And we awoke about the same time the sun did. We took our time breaking camp, but still got on the road before 9:00 am. Except that we immediately crossed into Mountain time and it was 10:00. We also left I-84 very early in the morning and started making our way forward on US rural routes, taking every opportunity to leave the path to explore the Main Street of some tiny no-stop-light town. Everett, Fruitvale, I forget the name of them all. As we went farther east, a haze built in the sky. We passed a couple of bus loads of fire fighting crews, working some fire in the Payette River Valley. The warm breeze carried a sharp smell of a camp fire.

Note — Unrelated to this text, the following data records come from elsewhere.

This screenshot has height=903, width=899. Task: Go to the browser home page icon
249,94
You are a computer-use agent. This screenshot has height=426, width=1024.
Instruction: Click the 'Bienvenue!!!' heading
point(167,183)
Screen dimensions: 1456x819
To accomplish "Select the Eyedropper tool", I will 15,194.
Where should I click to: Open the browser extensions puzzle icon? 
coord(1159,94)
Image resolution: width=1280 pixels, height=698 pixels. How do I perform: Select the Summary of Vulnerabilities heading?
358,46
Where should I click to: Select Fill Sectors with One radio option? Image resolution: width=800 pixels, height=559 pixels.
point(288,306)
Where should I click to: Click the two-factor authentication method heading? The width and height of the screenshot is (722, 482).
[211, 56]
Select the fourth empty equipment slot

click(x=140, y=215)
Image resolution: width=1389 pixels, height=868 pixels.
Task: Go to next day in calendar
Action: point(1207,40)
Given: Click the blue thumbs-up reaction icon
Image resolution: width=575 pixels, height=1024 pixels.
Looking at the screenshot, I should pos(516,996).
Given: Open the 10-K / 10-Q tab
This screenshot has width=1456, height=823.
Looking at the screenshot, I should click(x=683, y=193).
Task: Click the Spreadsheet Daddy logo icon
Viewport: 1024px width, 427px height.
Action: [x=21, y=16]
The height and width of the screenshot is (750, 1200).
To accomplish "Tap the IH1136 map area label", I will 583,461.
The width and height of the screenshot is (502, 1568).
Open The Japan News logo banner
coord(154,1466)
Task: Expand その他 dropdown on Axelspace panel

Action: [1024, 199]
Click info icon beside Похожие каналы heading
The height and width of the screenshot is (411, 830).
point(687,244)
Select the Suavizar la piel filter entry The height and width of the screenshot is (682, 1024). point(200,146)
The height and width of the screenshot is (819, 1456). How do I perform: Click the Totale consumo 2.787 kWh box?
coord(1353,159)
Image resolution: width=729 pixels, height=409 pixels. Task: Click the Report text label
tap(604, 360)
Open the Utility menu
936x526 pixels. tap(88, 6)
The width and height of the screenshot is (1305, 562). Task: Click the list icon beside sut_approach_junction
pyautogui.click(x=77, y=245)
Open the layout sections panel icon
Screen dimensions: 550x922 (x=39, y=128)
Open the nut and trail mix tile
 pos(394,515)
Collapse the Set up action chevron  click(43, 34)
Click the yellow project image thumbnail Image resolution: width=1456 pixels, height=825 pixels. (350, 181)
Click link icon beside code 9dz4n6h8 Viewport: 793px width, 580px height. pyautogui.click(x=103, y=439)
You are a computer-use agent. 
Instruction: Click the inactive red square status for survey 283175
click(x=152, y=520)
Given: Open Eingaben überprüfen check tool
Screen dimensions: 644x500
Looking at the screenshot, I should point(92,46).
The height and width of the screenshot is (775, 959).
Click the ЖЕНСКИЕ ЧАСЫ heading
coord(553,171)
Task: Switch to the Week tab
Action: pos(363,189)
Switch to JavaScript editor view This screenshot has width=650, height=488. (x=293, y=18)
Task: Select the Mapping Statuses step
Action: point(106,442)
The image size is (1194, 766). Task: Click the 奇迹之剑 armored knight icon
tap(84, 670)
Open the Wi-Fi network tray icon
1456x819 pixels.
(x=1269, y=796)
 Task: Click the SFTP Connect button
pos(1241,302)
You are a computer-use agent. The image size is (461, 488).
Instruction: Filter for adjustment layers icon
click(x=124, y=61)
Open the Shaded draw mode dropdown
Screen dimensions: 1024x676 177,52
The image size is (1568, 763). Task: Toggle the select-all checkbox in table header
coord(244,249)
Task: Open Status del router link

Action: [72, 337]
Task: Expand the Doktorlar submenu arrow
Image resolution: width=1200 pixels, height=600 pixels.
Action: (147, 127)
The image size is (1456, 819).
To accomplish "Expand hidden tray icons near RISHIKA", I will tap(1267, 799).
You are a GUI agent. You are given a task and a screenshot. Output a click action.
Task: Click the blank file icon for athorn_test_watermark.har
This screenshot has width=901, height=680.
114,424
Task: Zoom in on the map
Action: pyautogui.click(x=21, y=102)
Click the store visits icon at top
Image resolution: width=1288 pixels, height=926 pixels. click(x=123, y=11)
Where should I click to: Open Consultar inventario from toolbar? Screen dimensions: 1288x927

We made our way to the Deadwood campground, a US Forest Service campground we visited during the big 2004 roadtrip. As before, there were a few visitors to the campground during the day, stopping to use the bathrooms or to eat a brief lunch, but otherwise we had the campground to ourselves. As soon as things settled, I carried a big hat, camp chair and book to the stream that runs alongside the camp. I set the chair in the stream in about 10 inches of water, back turned towards the sun. I settled in with my book and let my feet gradually acclimate to the cold stream. I had a couple of good naps in between chapters of my book. Delightful, though the tops of my thighs were disturbingly pink when I emerged from the water at dusk.
Because of the extreme fire hazard, again there was no campfire. Sigh.